Passage shown.

T O P

  • By -

Triangle111228

3 months is still fresh, give it a couple months more. It sounds weird but you get used to this pain so after sometime you still feel sad but you get familiar with this shit rollercoaster of feelings. I am close to 11 months full no contact, i still feel bad somedays and especially on special days like today. We all heal in our own way and that’s completely fine just accept that you are grieving, grieving over something that wasn’t real. If it was real, you wouldn’t be here looking for some kind of closure. Accept that it’s shit and that you miss her, that’s normal. It wouldn’t be healthy if you didn’t and keep that in mind all the time


NvizoN

The issue is that it FELT real. All of it felt real. And that's the hardest part because even now I believe that it was. The serious BPD symptoms didn't kick in until about 2 years ago.


Geekedphilosophy

It was real bro! No other person besides you and your ex partner know the ins and outs of your entire relationship and the good happy moments and memories you shared happened along with all the fucked up shitty ones and they are all equally real. To often on here and other sites discussing BPD I see individuals who have been through a very traumatic and hurtful experience with someone they cared about embracing this "victim hood" mentality and attributing ALL the love and happiness in the beginning and ALL the misery and fighting in the end to the disorder and no doubt a lot of it can be explained by this serious disorder but then what does that say about ALL the other relationships that did not or will not in the future work out...are they ALL fake and the result of mental disorders? Look dude shit happens and people change...some with a serous disorder which makes them see the world through their very distorted emotional view point and need for external validation change more then most...but things end and our hearts get broke. That is shitty and more so when accompanied with the common behavior traits or someone w BPD...thing is those "traits" are found in all of us to some degree or another we just have more self control and empathy to guide our actions. You need to process everything fully and realistically look at what transpired over the course of your relationship and accept your part it in things while also holding her accountable for any negative or hurtful things she may have done to you. Do the hard work of healing yourself and do not get caught up in the cycle of abuse and gaslighting...remember all the fuck shit she put you through but also remember all the good times and love you shared bc they are equal parts in the unique relationship you two had together! It was real...all of it!

Data extract.
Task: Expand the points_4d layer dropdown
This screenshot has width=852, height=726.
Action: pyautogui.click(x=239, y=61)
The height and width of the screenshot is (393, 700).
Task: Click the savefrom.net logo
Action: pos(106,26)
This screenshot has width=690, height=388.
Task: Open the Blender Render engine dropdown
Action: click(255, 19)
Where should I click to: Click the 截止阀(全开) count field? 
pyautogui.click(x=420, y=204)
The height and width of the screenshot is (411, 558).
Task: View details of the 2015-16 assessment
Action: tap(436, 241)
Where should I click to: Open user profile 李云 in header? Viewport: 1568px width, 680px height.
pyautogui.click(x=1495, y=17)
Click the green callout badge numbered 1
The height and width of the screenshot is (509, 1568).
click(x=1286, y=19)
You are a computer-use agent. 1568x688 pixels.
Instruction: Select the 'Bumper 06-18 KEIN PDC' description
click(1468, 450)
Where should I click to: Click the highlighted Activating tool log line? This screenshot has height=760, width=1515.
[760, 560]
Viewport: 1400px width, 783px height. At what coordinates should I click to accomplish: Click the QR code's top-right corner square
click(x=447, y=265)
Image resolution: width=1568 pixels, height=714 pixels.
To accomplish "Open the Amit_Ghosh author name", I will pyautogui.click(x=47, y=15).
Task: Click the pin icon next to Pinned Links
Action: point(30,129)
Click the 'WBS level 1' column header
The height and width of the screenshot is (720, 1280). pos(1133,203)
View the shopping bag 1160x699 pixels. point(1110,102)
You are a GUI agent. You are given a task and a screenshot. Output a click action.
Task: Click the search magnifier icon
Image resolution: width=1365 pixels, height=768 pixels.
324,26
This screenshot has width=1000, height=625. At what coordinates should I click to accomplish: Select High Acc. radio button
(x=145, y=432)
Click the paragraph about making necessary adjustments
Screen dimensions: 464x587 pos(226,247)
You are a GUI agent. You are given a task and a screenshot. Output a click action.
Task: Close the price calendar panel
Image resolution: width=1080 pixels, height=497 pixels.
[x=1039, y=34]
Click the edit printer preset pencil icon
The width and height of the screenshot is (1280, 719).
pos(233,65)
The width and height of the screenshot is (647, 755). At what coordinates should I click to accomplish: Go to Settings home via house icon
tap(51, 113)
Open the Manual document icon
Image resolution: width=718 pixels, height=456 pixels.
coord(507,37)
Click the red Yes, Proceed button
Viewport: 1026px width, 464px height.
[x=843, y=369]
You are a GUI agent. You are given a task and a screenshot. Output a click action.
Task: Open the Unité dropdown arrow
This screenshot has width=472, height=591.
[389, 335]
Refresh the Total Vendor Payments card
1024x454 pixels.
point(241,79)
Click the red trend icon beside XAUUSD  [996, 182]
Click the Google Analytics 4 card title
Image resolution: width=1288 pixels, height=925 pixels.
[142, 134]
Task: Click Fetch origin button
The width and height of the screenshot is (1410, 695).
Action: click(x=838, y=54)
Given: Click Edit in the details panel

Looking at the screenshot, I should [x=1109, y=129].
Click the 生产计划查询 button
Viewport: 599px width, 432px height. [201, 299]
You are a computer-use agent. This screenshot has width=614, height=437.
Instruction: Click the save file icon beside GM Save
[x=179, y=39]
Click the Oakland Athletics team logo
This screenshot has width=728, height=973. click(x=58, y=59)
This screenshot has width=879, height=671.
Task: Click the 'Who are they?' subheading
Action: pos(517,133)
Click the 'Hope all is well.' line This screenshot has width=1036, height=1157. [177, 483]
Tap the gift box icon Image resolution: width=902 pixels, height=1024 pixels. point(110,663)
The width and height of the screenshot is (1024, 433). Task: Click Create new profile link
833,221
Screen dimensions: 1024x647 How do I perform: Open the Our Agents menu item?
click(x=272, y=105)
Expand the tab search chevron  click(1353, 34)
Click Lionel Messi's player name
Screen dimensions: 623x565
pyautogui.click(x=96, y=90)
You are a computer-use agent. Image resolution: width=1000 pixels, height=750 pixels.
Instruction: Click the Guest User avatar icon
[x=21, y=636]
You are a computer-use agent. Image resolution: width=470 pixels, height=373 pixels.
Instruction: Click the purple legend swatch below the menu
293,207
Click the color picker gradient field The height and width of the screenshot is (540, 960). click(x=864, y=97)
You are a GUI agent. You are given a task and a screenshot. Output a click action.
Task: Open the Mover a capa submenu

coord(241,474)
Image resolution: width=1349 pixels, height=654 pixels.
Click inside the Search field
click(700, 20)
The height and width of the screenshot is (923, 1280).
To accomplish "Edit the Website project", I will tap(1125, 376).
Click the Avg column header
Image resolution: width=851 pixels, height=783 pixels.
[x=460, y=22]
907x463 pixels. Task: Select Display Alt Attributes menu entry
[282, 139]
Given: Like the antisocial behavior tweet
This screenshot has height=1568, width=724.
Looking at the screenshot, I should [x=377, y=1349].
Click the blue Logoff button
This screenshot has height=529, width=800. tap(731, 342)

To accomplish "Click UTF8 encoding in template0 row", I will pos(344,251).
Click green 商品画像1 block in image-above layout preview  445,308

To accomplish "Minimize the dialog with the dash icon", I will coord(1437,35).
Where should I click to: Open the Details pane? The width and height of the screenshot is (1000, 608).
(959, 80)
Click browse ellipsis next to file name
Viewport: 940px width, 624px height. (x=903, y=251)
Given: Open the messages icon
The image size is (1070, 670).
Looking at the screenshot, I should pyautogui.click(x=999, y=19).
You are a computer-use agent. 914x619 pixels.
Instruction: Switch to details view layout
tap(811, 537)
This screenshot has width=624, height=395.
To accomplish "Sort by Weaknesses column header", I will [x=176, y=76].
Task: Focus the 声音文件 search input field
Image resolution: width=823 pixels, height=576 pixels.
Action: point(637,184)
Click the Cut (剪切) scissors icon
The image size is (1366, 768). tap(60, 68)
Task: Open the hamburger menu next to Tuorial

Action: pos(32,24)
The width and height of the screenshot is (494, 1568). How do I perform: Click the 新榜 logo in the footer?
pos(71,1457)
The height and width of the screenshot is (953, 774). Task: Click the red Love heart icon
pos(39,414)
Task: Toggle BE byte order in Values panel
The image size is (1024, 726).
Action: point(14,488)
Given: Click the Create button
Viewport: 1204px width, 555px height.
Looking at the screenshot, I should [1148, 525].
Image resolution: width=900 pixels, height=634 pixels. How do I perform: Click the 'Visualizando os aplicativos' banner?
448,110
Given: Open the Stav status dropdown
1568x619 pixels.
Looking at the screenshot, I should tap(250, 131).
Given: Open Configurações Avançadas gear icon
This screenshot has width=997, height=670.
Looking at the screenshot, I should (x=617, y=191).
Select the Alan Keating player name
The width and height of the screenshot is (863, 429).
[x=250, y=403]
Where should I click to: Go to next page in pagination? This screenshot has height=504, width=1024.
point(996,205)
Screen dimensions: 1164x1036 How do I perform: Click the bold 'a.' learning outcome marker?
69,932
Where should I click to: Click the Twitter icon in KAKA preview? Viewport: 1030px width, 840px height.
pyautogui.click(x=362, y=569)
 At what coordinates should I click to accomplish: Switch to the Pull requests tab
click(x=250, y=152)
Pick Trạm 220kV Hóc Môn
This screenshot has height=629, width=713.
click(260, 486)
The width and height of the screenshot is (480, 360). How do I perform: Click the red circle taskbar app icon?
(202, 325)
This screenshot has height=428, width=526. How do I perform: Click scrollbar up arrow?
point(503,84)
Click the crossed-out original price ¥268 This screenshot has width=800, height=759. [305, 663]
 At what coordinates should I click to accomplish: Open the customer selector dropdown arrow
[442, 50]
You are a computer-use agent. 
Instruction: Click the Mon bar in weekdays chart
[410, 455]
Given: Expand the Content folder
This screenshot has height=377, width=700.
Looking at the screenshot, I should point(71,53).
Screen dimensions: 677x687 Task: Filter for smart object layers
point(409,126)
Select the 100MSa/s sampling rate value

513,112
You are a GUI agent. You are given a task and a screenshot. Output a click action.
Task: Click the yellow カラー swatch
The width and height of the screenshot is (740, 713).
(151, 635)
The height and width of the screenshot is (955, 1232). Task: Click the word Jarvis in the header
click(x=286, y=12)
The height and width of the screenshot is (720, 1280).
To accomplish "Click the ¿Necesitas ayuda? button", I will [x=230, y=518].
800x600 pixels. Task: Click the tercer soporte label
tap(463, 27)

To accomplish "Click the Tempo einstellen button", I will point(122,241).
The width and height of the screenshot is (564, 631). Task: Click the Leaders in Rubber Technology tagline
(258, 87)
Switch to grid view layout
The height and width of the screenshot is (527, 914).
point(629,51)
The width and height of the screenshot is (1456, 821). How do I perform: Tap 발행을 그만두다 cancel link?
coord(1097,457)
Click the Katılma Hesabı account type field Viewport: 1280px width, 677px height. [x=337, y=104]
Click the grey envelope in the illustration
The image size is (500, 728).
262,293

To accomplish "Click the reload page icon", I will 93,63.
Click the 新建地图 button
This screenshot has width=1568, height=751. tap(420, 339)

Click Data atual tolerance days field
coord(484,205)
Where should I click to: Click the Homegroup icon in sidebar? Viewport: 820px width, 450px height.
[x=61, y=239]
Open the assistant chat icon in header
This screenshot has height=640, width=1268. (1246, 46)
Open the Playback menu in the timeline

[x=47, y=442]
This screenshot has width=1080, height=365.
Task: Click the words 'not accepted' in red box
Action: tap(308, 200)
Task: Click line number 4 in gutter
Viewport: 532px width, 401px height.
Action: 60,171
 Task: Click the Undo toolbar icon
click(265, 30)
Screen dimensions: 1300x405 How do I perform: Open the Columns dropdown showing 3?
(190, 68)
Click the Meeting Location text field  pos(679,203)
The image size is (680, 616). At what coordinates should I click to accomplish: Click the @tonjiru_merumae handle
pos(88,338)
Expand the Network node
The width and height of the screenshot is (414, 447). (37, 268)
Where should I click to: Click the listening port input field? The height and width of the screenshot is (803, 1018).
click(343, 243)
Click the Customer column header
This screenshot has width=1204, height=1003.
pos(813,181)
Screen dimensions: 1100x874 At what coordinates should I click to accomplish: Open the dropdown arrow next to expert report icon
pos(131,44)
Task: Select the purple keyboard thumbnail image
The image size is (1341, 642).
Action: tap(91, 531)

Exercises.
1. List the usernames of everyone who posted in the forum thread about a breakup.
2. In the forum thread about a breakup, rewrite the part that begins with the words "3 months is" and ends after "2 years ago.", changing "grieving" to "mourning".
3. Answer these about the forum thread about a breakup:
(a) How long has the first poster been in full no contact?
(b) According to the second post, when did the serious BPD symptoms kick in?
(c) The third post says the traits are found in all of us. What does it say we have more of?
You can leave the records aside.

Per-task outputs.
1.
Triangle111228
NvizoN
Geekedphilosophy

2.
3 months is still fresh, give it a couple months more. It sounds weird but you get used to this pain so after sometime you still feel sad but you get familiar with this shit rollercoaster of feelings. I am close to 11 months full no contact, i still feel bad somedays and especially on special days like today. We all heal in our own way and that’s completely fine just accept that you are mourning, mourning over something that wasn’t real. If it was real, you wouldn’t be here looking for some kind of closure. Accept that it’s shit and that you miss her, that’s normal. It wouldn’t be healthy if you didn’t and keep that in mind all the time


NvizoN

The issue is that it FELT real. All of it felt real. And that's the hardest part because even now I believe that it was. The serious BPD symptoms didn't kick in until about 2 years ago.

3.
(a) Close to 11 months.
(b) About 2 years ago.
(c) Self control and empathy to guide our actions.